"""NFT-SEC-02 — No-egress contract (AZ-437 / AC-NEW-10).

Tier-1 OR Tier-2. Over a 5-min Derkachi replay against
``e2e-net.internal: true``, ``docker network inspect e2e-net`` MUST show
zero packets from the SUT container to any non-``e2e-net`` destination.

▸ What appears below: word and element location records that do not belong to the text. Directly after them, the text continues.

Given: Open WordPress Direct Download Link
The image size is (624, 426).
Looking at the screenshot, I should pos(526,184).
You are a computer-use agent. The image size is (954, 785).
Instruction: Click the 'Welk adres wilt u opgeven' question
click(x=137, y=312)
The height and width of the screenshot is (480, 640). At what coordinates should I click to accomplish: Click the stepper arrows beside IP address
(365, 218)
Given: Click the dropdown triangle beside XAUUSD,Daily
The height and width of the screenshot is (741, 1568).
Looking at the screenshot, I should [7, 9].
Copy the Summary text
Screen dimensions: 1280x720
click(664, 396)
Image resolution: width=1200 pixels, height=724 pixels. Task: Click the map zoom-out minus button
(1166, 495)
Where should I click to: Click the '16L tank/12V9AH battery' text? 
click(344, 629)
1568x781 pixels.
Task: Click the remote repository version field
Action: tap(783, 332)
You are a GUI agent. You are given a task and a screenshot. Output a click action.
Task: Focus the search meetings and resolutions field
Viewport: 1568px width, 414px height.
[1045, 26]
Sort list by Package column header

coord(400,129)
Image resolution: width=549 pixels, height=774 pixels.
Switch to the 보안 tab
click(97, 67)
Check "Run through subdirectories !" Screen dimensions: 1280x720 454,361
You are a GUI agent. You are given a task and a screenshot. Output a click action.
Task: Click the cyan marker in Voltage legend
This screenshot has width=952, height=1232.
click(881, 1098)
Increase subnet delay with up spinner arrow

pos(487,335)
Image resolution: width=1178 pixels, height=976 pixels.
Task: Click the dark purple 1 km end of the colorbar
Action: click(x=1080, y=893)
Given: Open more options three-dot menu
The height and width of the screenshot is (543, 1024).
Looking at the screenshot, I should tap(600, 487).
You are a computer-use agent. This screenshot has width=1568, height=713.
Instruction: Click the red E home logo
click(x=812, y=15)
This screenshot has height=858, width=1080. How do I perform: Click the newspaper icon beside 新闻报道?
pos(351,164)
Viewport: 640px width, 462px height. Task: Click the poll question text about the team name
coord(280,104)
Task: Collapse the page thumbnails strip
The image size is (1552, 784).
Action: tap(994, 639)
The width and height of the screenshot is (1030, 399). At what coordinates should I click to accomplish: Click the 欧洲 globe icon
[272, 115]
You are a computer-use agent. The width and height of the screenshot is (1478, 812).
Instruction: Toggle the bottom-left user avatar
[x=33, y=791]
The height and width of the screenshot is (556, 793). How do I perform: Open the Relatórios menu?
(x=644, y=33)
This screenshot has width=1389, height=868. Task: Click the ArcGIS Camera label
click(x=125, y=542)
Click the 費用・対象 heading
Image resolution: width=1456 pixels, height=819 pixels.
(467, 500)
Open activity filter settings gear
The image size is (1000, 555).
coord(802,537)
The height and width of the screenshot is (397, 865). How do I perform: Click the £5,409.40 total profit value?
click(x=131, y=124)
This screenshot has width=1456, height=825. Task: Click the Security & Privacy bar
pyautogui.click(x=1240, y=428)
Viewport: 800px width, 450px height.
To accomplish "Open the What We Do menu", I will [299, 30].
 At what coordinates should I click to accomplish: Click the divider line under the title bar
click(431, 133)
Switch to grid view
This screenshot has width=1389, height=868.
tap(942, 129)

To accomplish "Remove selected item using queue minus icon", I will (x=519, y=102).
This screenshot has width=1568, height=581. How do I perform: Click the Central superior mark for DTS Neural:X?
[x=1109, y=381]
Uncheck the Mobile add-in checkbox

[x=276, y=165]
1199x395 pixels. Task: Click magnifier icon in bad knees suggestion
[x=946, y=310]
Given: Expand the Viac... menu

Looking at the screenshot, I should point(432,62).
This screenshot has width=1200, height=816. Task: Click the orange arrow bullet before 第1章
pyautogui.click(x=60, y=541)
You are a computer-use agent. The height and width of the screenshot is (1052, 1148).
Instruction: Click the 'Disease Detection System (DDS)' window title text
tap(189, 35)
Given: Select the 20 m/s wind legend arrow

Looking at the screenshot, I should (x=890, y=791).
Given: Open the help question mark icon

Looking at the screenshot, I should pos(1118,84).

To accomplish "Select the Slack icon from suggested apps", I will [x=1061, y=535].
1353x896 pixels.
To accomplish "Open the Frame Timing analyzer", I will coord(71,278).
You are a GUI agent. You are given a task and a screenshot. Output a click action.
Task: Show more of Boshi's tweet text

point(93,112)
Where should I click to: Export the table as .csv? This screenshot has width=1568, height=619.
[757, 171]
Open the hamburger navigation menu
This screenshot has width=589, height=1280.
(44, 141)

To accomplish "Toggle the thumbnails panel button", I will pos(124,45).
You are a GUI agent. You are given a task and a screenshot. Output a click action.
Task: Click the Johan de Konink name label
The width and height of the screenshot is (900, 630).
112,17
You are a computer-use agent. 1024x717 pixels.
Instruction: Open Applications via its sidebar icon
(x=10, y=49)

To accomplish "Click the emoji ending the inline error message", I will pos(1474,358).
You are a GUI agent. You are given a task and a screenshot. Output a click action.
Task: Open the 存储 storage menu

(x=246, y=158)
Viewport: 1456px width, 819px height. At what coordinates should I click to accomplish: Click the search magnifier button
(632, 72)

The egress-counter snapshot pair is sourced from the SITL replay
fixture (AZ-595) since the live ``docker network inspect`` call requires
a running e2e-runner container with Docker-API access — which only
exists inside the harness, not on the developer workstation. The
scenario test therefore behaves identically to the other fixture-
consumer NFTs: skip cleanly without fixtures; parse + verdict + record
when fixtures are present.

Production dependency surfaced to AZ-595: fixture JSON shape

    {
      "window_label": "<str>",
      "before": {"egress_packets_to_internal_net": <int>,
                 "egress_packets_to_other_destinations": <int>,
                 "udp53_egress_packets": <int>},
      "after":  {... same shape ...}
    }
"""

from __future__ import annotations

import json
import os
from pathlib import Path

import pytest

from runner.helpers import egress_observer as eo

NFT_SEC_02_FIXTURE_ENV_VAR = "E2E_NFT_SEC_02_FIXTURE"
NFT_SEC_02_DEFAULT_FIXTURE_NAME = "nft_sec_02_no_egress.json"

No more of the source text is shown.